**Work instructions**. Range to reproduce from the entries below: the line with "The image size is (1512, 787).", the line with "Task: Click the Undo arrow icon", and every line in between. Give them exactly and give nothing else.

[Records from a data source]
• • •
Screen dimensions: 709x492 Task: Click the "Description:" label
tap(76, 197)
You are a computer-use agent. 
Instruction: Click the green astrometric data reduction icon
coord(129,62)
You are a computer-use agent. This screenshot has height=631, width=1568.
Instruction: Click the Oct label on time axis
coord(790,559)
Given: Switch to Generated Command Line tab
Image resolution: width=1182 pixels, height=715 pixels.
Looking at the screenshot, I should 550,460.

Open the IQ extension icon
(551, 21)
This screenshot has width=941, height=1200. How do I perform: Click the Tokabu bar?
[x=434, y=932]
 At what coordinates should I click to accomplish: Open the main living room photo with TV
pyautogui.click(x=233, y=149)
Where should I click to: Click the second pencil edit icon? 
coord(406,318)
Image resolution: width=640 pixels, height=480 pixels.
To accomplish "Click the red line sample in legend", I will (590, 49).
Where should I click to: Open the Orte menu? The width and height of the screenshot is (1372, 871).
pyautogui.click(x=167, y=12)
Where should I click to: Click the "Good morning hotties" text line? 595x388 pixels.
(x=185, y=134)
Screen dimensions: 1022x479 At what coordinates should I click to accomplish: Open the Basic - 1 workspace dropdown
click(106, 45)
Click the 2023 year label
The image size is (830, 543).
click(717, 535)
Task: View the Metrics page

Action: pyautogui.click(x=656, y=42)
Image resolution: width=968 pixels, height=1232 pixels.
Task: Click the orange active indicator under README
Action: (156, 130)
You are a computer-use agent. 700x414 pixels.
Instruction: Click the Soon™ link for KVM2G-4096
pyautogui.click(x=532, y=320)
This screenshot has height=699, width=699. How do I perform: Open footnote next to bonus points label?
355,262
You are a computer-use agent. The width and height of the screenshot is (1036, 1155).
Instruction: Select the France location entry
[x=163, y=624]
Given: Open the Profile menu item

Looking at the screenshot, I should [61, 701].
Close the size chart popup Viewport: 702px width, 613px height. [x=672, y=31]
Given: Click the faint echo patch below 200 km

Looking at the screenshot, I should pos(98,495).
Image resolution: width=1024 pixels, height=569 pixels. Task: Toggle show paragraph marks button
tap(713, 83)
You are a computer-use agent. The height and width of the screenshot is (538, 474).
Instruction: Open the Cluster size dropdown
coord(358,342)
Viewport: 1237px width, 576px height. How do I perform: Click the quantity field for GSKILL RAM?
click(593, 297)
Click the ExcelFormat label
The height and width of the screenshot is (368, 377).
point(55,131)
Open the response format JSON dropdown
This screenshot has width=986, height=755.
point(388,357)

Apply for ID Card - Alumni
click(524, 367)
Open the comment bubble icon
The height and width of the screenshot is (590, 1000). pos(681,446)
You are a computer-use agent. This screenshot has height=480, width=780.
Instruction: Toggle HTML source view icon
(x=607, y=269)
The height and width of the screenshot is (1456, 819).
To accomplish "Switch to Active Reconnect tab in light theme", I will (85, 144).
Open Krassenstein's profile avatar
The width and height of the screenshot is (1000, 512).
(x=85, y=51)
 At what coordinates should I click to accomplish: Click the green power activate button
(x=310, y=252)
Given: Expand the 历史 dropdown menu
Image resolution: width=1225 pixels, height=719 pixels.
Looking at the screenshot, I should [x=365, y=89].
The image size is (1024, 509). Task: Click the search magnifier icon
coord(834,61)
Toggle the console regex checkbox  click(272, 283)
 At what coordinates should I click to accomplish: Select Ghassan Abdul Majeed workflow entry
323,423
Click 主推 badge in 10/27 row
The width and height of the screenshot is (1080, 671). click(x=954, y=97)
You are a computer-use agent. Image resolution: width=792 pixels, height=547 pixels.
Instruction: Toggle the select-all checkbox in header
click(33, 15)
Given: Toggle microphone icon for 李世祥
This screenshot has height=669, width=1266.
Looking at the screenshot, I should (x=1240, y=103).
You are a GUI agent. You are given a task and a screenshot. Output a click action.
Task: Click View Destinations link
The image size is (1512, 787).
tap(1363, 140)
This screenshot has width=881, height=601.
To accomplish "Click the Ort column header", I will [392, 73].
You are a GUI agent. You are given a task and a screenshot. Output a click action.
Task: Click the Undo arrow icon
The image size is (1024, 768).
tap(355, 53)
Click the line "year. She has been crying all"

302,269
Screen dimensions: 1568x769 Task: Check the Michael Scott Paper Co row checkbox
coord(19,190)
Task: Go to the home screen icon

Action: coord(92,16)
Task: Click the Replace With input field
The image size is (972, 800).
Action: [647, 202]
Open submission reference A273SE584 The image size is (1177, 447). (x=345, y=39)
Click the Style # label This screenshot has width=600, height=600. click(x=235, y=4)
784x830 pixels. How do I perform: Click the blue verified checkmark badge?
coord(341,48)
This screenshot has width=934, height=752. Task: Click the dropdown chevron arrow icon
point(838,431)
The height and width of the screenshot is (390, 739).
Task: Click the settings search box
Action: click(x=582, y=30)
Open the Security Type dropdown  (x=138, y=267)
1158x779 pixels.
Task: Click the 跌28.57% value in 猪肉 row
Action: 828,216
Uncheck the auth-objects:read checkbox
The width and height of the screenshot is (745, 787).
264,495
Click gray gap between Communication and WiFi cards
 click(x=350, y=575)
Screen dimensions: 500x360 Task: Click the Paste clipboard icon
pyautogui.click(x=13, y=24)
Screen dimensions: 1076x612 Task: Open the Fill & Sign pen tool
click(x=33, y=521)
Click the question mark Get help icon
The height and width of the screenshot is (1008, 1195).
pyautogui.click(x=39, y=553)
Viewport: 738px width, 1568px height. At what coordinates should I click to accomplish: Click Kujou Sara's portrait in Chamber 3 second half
• • •
**Result of the task**.
The image size is (1512, 787).
tap(1363, 140)
This screenshot has width=881, height=601.
To accomplish "Click the Ort column header", I will [392, 73].
You are a GUI agent. You are given a task and a screenshot. Output a click action.
Task: Click the Undo arrow icon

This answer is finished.